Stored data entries
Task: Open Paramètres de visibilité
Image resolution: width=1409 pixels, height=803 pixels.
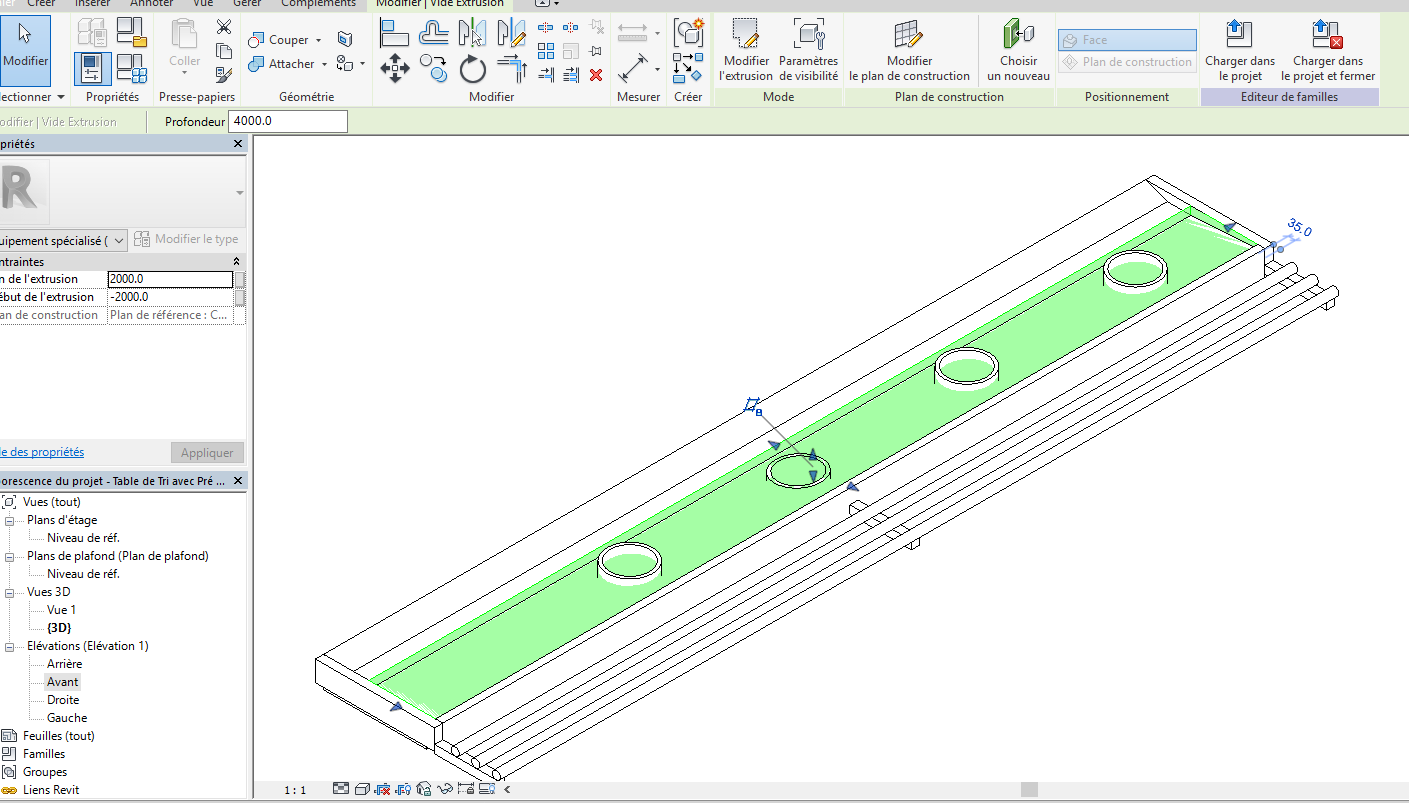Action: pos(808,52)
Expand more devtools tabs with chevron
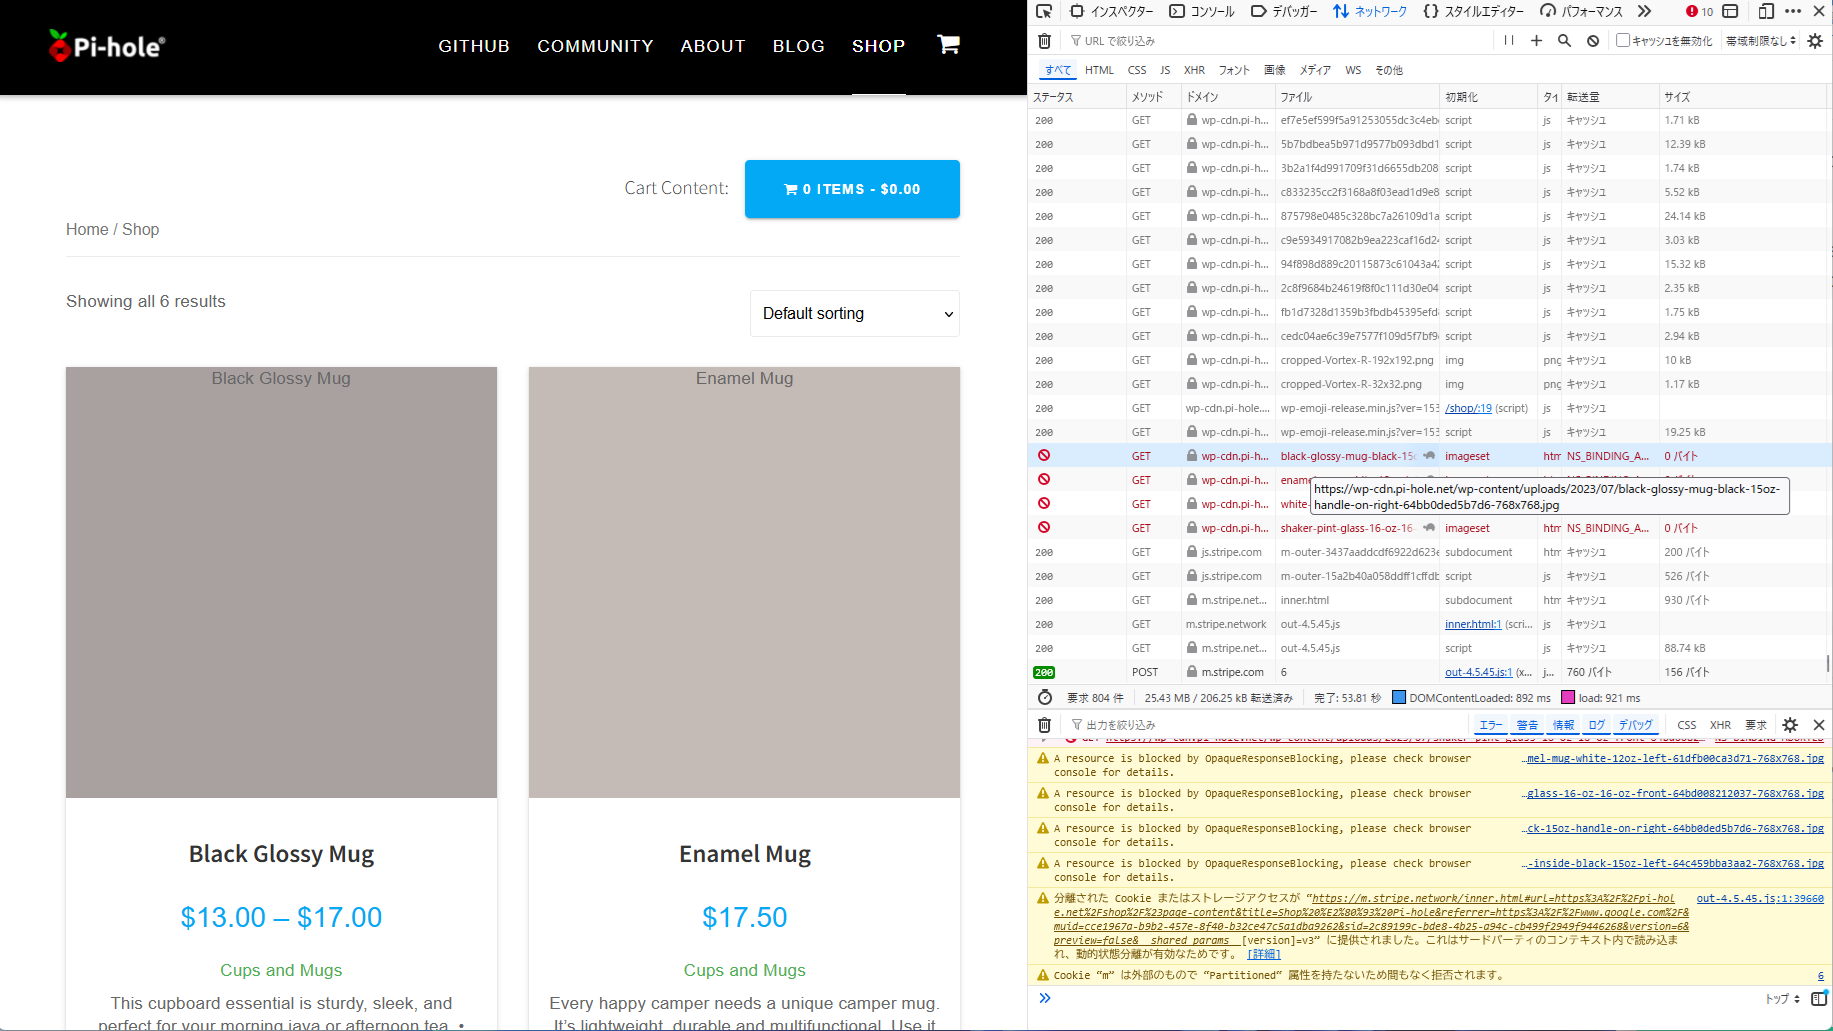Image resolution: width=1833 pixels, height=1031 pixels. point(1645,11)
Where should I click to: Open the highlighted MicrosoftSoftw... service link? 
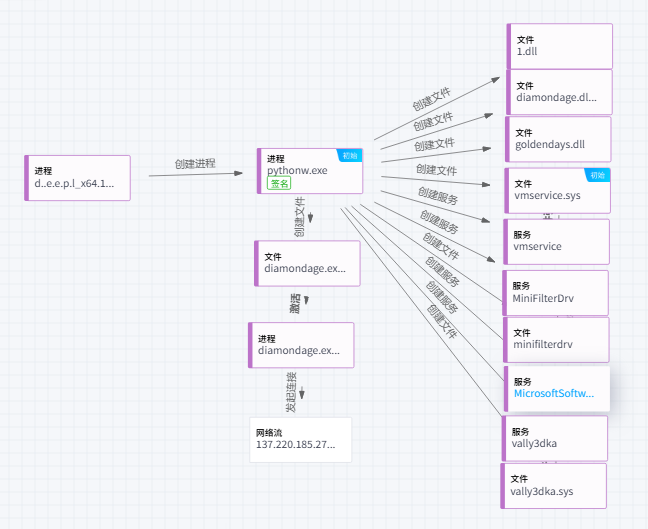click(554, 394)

_Task description_
Please reproduce the entries above exactly, omitting every picture.

_Your solution_
Task: Open Paramètres de visibilité
Image resolution: width=1409 pixels, height=803 pixels.
Action: pos(808,52)
Expand more devtools tabs with chevron
Image resolution: width=1833 pixels, height=1031 pixels. point(1645,11)
Where should I click to: Open the highlighted MicrosoftSoftw... service link? 
click(554, 394)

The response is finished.